Drawing close to Howard Thurman
Two new books invite us to learn from what others have loved about the civil rights icon.
It was by fluke that my husband, my mother-in-law, and I ended up visiting Howard Thurman’s childhood home in 2019. We were on the airplane to Florida when I remembered that Thurman, a man often called the spiritual mentor of the civil rights movement, grew up in Daytona Beach. He spent his childhood close to the ocean, watching storms roll in, attending the segregated schools, going to church, working odd jobs, and confiding in the oak tree in his backyard.
Today, Daytona is a town where cars drive on the sandy beaches, a racetrack seats over 100,000 people, and Trump flags still fly everywhere. It’s still pretty segregated. Thurman’s home, hidden away in a residential neighborhood that is still predominantly Black, is one of those tiny museums run on a shoestring. We made an appointment for a tour.

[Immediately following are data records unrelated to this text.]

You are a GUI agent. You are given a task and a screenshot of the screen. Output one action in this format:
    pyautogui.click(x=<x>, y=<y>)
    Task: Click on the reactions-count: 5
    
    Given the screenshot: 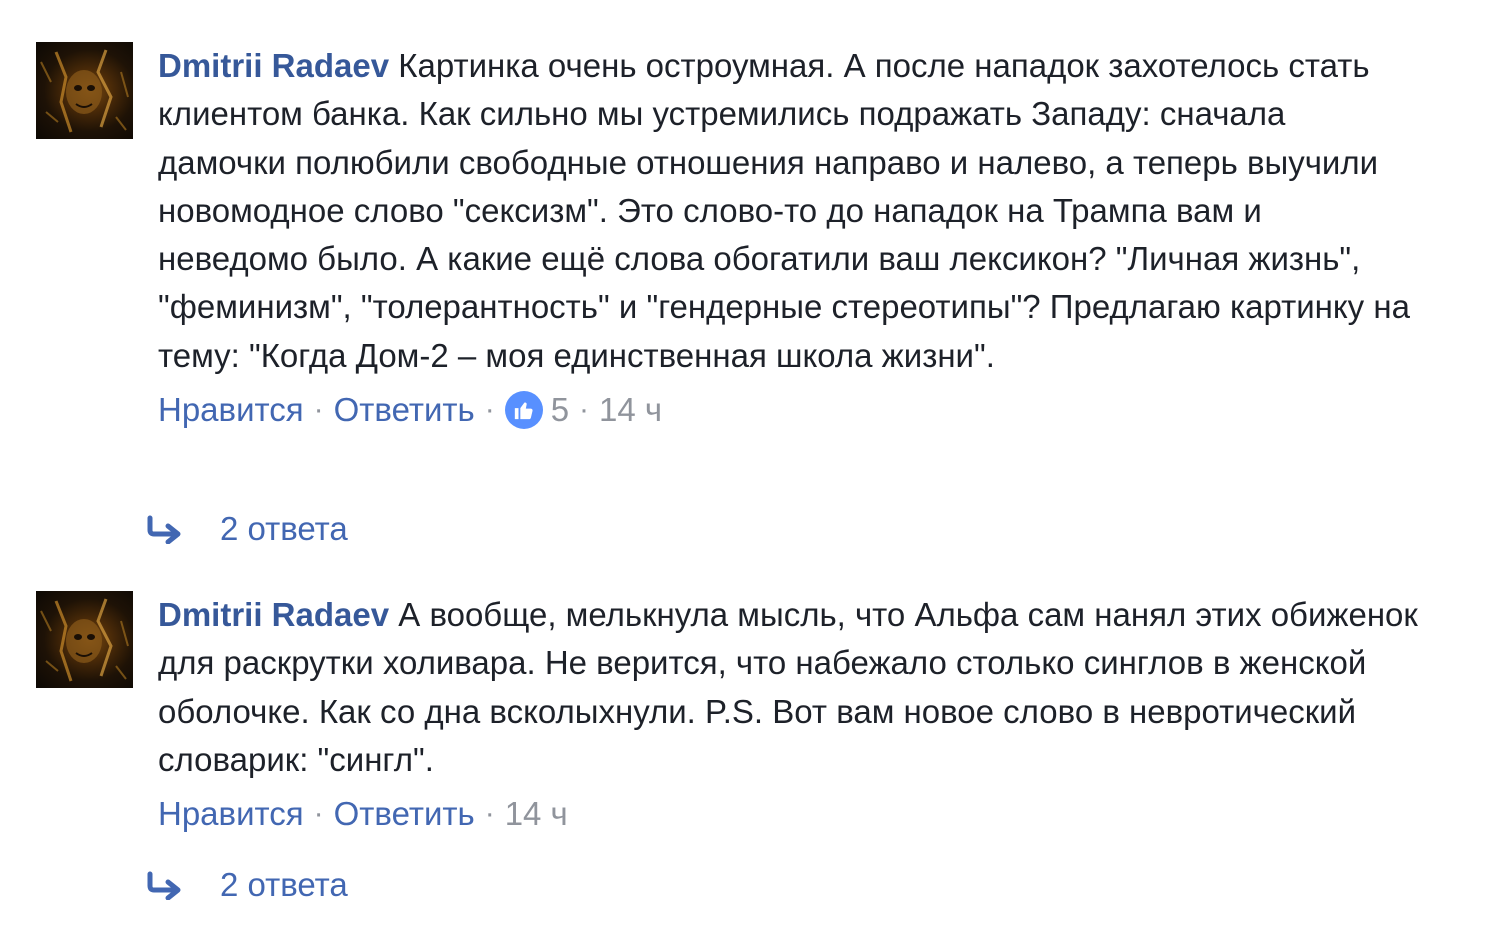 What is the action you would take?
    pyautogui.click(x=560, y=410)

I’d first encountered Thurman a decade earlier, when a colleague shared that he was listening to a multidisc set of Thurman’s talks and sermons (The Living Wisdom of Howard Thurman) while driving cross-country. Even this brief mention of Thurman stirred up in me an irresistible interest and curiosity, so I bought the set myself and began to listen to it. It was mesmerizing. Some tracks I listened to again and again over the years. I began to read more of Thurman’s books and to quote him in my own work. His words and voice were like none I’d ever heard—and yet, they were somehow so familiar. I shared a sentiment about Thurman that Parker Palmer describes in Anchored in the Current, the feeling that “I knew him well, and he knew me.”